We also decided to refine and retool the programming to reflect the diversity in music that should be celebrated in our repertoire, especially for an educational concert! Rather than play the wonderful yet ubiquitous Fanfare for the Common Man by Aaron Copland, we recorded Joan Tower’s fantastic, Fanfare for the Uncommon Woman.

Copland’s Hoedown is raucously fun, but so is the first movement of Peggy Stuart Coolidge’s Pioneer Dances.

And our wonderful concertmaster could’ve easily performed a movement from a concerto of a variety of classical composers, from Mozart to Beethoven, but we chose to record a movement of one of the many brilliant violin concertos composed by Joseph Bologne, the Chevalier de Saint-Georges.
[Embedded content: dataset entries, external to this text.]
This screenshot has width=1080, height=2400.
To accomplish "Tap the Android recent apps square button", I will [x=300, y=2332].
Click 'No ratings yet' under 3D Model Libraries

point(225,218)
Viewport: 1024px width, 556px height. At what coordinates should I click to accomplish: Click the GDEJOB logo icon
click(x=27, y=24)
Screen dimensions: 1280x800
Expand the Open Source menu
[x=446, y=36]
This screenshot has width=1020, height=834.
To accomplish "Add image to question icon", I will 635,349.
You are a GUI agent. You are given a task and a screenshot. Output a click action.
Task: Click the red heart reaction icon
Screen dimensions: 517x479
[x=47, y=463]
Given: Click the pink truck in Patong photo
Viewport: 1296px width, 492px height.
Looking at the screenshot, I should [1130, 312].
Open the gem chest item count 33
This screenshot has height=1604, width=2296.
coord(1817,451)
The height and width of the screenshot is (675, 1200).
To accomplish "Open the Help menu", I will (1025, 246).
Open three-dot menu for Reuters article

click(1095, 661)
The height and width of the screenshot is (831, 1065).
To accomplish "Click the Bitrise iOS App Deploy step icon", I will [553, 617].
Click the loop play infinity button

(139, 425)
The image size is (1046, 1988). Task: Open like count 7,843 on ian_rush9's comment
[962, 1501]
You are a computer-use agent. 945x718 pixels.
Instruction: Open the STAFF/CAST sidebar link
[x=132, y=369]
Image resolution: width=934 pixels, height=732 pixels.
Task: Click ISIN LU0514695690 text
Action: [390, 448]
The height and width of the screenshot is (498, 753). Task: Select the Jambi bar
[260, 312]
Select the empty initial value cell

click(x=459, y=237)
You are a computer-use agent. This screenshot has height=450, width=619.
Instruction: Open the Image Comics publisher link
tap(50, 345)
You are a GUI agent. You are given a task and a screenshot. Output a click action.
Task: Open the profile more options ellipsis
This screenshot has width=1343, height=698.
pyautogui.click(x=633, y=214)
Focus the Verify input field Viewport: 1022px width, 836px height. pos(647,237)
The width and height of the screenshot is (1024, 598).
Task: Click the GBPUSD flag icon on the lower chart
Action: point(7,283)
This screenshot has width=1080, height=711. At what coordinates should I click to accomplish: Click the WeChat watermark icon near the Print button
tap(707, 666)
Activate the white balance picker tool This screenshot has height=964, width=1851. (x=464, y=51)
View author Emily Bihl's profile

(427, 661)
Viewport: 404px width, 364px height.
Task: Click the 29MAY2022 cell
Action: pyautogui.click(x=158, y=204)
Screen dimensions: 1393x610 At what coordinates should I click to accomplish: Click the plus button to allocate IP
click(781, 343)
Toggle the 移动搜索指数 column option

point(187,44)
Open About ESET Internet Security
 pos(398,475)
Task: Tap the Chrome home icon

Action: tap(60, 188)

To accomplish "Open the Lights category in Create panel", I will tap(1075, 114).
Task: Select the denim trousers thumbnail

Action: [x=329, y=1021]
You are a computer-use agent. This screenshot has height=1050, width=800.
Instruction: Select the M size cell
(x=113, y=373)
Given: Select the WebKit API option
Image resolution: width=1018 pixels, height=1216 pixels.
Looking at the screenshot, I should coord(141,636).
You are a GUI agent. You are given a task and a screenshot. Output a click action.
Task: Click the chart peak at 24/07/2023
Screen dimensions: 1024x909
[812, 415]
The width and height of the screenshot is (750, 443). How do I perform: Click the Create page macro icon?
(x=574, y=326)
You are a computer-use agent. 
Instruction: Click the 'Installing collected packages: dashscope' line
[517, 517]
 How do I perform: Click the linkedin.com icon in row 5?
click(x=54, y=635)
Arts institutions, including symphony orchestras, are given the task of not following the public’s tastes and desires for art, but leading the public’s tastes and desires for art. Without doubt, the current dilemma arts institutions now face is dire, but time and again I read in local and national press articles of visionless arts leaders making hapless and helpless statements, or in the case of most music directors, saying nothing at all. Now is the time for local arts leaders to stand up and fight for local art to be made, danced, sung, and performed!